UKHospitality has reacted to the PM’s roadmap announcement, stressing the vital need for financial support if the sector is to survive.
Kate Nicholls, chief executive at the trade body said the sector is ‘obviously devastated’ that reopening will be at the earliest of April 12, having been closed for nearly 200 days from the start of November, plus a couple of weeks of heavily restricted trading in December.
The Budget, due on March 3, means there is just over a week to secure the future of the hospitality sector and thousands of jobs and businesses struggling to survive.
“This delay in reopening will make the job of survival all the more difficult for businesses only just clinging onto existence,” she says. “It is much more than just an inconvenience for many employers in our sector, it is another delay that they cannot afford and, for too many, will not be able to survive.
“The job for the Government now is to make sure that our sector survives this further period of closure intact. The Chancellor has just nine days to save thousands of businesses and hundreds of thousands of jobs that simply will not be there without a substantial package of compensation. According to the latest Government data nearly two-thirds of hospitality businesses will run out of cash before May, before they are allowed to re-open.”
She added that all the data points to hospitality ‘being relatively safe and linked to only a tiny number of cases’, with the vaccinations and the fall in infection rates ‘de-risked our opening even further’.
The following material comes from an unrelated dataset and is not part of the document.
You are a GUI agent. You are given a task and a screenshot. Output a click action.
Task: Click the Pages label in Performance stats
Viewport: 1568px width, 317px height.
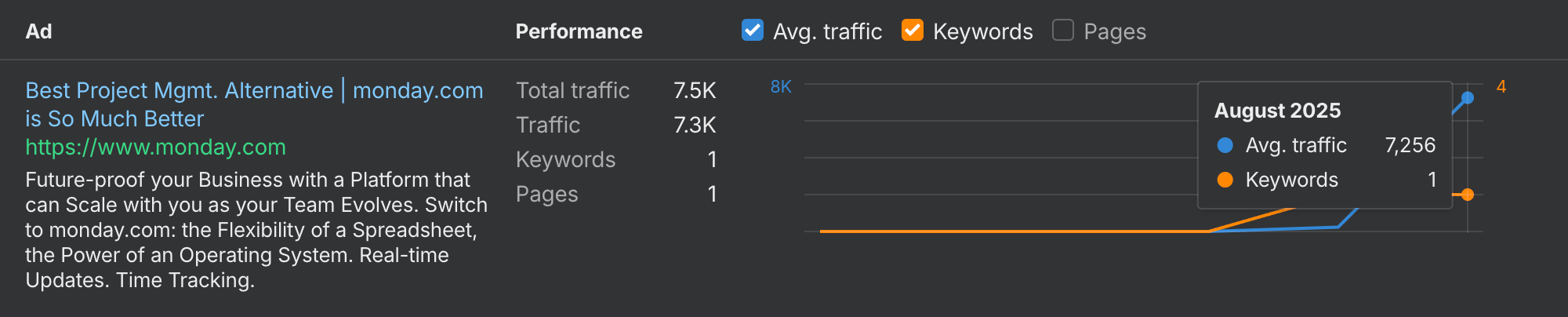(546, 195)
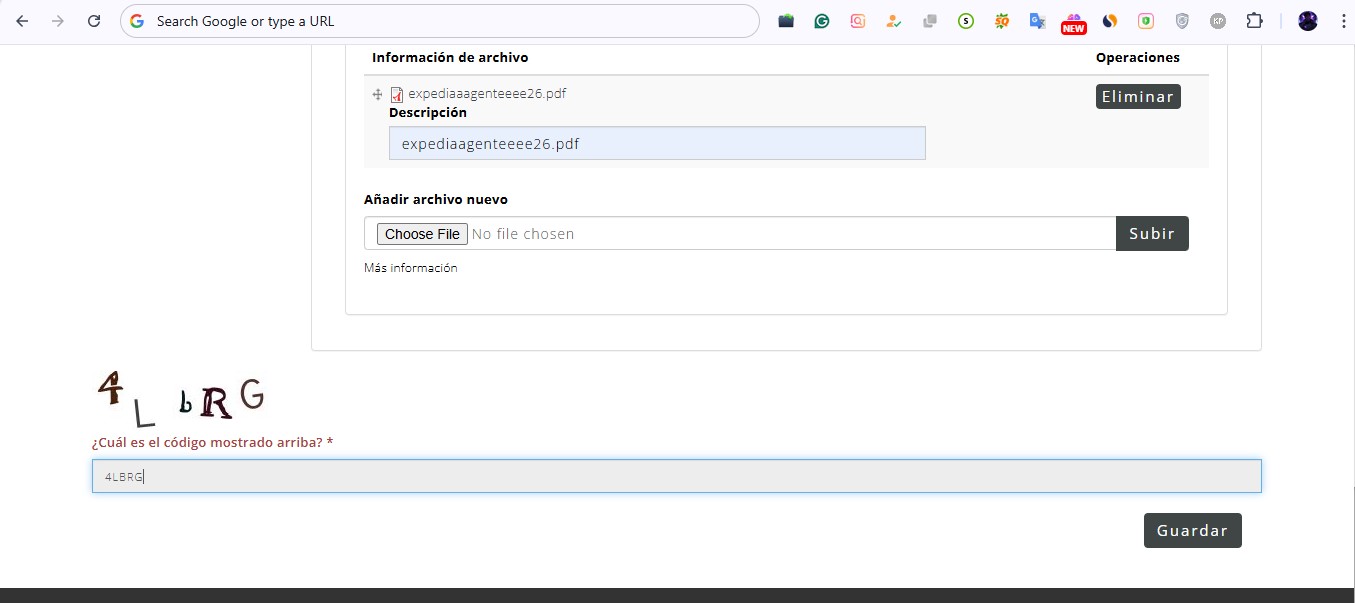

Over the past year, the Government has repeatedly miscalculated the risks posed by hospitality,” she says.
“When we can open, our businesses are going to be facing severe restrictions. Only 40% of hospitality businesses have an outdoor area and, in some cases, this is little more than a table and a couple of chairs. Outdoor only opening initially just does not work for huge numbers of businesses. Enforcing table service, plus the rule of 6 and a maximum of two households will see businesses trading below sustainable levels – though it is a relief to see the back of the curfew and substantial meals.
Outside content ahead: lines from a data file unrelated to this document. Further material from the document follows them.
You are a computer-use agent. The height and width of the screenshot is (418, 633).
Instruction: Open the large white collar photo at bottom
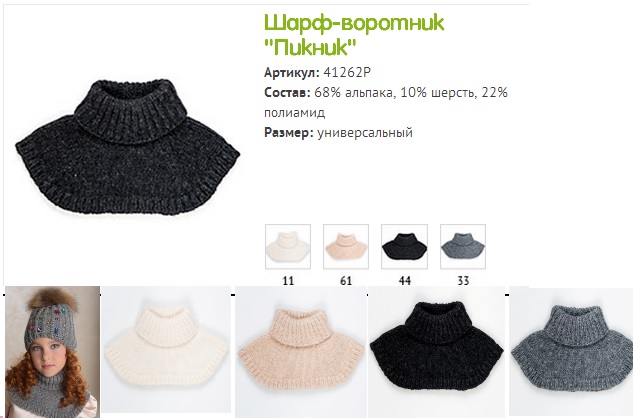pos(166,349)
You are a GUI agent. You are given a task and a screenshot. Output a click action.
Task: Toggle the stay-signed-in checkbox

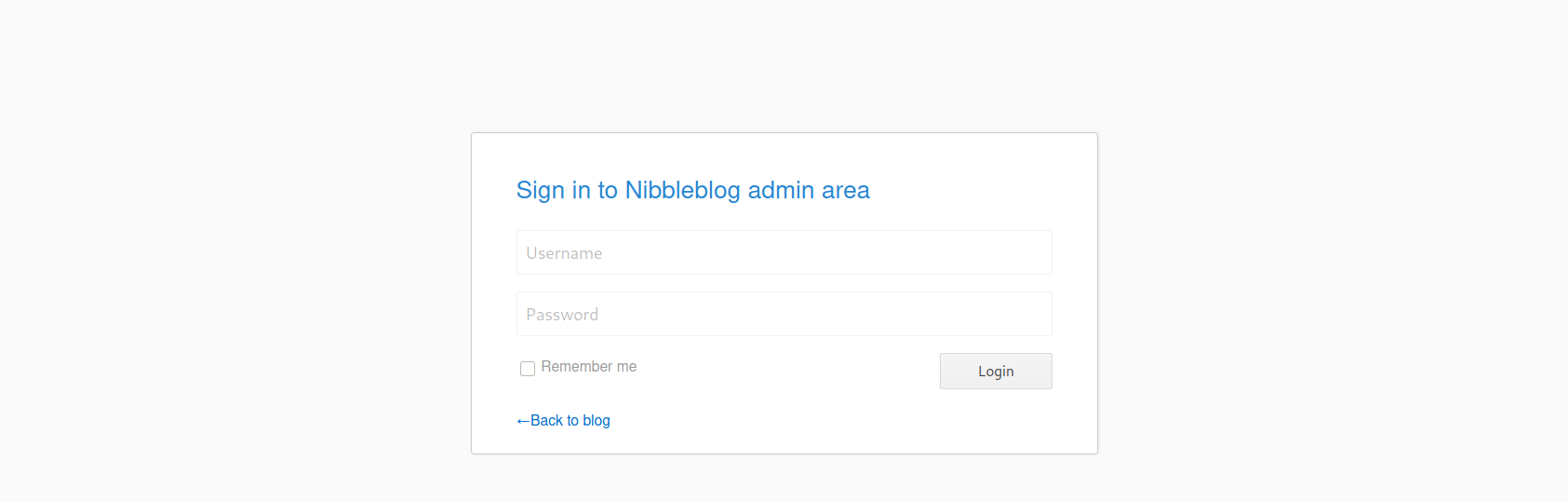point(528,369)
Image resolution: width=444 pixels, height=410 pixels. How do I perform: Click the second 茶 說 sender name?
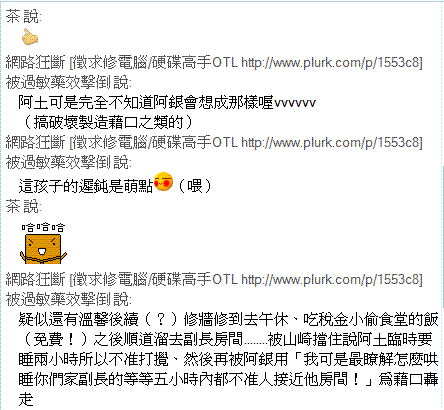[23, 206]
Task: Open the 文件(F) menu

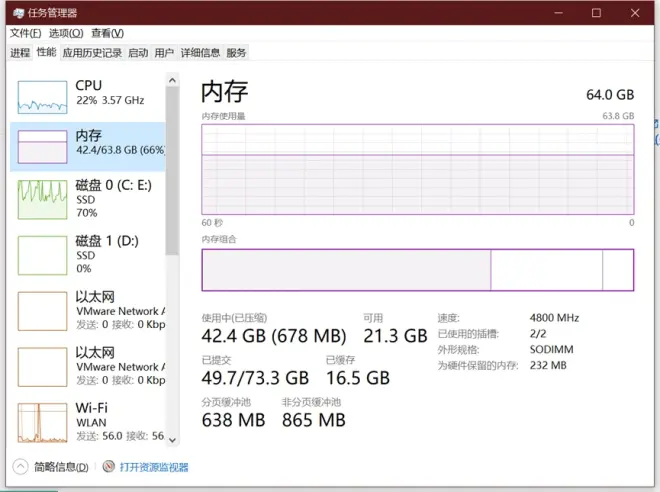Action: [25, 33]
“In the immediate term, we need a generous compensation package that goes beyond what was offered in January if we expect businesses to survive, with a commitment to eliminate new costs that are due to hit, such as HMRC tax bills and loan repayments. An extension of the VAT cut and business rates holiday must be confirmed along with a targeted extension of the furlough scheme. We must also have an extension of the rent moratorium, with loan repayments and HMRC debt delayed in order to give businesses some breathing room from the ruinous mountain of debt that has built up for too many. Asking businesses to start paying this money back when they are not even open could be terminal for many.”